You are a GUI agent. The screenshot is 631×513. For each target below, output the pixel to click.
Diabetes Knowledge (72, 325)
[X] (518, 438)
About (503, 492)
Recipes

———

* [What is needed] Reproduce all of the lines above word for word, without any alteration.

* [Solution to the problem]
You are a GUI agent. The screenshot is 631×513. For each target below, output the pixel to click.
Diabetes Knowledge (72, 325)
[X] (518, 438)
About (503, 492)
Recipes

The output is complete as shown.